• [Excerpted text]
⟨

This week
This week marks seven years of this newsletter landing in subscriber’s inboxes every Sunday.
What started as a way to keep me abreast of what was going on in the wild world of cyber has grown into something much more than that, with subscribers ranging from students and career changers to some of the world’s top security professionals protecting massive consumer brands, democratic institutions, and critical infrastructure.
Thank you to the thousands of you for lending me your time on Sunday evening / Monday morning every week, for your generous feedback, suggestions, and tips, and for recommending that your friends, peers, and others subscribe. It means the world when you get in touch and hear how it’s helped you prioritise what you need to do, save considerable time, and make yourself look smarter in front of your peers or (prospective!) boss.
I also want to give a special mention to my wife. She knows how important this is to me and puts up with me disappearing for a few hours every week to pull this together.
If you fancy doing something in return, it would be wonderful if you bookmark and check out some of these fantastic UK cyber security startups. I’m sure you’ll find something great for your security programme when you’re next looking to up your game:
- CybSafe “the human risk management platform”
- Harmonic Security “zero touch data protection”
- Intruder “real-time discovery and prioritisation of attack surface weaknesses”
- Immersive Labs “cyber drills, exercises, sims, ranges, and training”
- Push Security “stop identity attacks in the browser”

⟩

• [Set problem 1] Please turn the listing, from the line containing "Open the 查看" to the line containing "pos(148,118)", into a two-column CSV with the headers instruction and answer. Put one pair per row, each value in one quoted field, with line breaks replaced by spaces.

[Dataset excerpt]
⟨

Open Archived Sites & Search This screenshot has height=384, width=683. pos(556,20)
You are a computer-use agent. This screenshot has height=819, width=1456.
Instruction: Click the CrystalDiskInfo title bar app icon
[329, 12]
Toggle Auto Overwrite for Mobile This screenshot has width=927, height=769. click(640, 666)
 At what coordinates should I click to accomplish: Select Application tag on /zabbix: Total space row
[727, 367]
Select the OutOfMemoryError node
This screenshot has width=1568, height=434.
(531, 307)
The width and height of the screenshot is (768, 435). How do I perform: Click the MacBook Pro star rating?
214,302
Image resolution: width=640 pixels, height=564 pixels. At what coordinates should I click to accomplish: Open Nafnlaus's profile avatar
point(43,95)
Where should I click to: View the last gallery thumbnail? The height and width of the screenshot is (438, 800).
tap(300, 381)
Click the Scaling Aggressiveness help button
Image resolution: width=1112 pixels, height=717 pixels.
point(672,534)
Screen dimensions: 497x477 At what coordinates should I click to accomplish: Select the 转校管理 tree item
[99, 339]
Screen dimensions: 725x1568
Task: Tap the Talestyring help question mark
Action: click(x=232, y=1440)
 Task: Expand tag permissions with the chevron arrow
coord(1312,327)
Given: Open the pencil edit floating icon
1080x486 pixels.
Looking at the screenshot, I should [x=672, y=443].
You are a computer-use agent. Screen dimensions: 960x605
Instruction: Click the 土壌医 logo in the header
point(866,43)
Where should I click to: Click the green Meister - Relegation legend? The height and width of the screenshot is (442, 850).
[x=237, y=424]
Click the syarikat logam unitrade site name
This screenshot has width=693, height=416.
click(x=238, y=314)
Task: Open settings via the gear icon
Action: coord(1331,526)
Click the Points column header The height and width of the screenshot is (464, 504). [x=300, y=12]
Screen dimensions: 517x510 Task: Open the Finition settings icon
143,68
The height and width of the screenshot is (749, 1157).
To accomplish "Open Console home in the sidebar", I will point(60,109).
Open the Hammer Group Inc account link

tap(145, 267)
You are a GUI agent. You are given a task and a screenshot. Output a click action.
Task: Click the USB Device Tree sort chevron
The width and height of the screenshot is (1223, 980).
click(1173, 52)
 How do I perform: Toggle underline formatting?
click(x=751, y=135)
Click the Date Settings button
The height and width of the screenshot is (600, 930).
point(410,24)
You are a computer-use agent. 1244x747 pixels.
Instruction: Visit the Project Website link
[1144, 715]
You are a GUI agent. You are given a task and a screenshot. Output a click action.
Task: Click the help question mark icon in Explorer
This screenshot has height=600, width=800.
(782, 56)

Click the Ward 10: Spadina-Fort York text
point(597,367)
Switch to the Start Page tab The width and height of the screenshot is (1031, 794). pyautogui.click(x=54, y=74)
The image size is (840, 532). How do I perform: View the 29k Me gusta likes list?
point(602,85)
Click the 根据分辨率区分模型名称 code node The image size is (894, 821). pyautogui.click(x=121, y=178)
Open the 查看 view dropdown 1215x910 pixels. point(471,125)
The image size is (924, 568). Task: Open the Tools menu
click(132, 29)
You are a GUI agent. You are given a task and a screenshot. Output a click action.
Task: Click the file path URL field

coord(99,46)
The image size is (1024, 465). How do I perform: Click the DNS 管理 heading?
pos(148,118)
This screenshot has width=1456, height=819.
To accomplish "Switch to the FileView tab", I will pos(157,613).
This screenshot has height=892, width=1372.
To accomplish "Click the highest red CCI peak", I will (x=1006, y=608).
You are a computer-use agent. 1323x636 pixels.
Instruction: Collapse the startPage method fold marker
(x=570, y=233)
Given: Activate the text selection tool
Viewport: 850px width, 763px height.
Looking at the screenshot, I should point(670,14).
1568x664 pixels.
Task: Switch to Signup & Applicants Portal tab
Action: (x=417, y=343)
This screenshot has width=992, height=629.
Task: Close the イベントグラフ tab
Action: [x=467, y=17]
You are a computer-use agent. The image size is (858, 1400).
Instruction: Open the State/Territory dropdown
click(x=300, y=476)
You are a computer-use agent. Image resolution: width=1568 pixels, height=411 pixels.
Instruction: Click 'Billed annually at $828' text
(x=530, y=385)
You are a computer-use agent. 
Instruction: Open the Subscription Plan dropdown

⟩

• [Set problem 2] According to the newsletter note, how many years has the newsletter been arriving in subscribers' inboxes?

• [Correct response 1]
instruction,answer
"Open the 查看 view dropdown 1215x910 pixels.","point(471,125)"
"The image size is (924, 568). Task: Open the Tools menu","click(132, 29)"
"You are a GUI agent. You are given a task and a screenshot. Output a click action. Task: Click the file path URL field","coord(99,46)"
"The image size is (1024, 465). How do I perform: Click the DNS 管理 heading?","pos(148,118)"

• [Correct response 2] Seven years.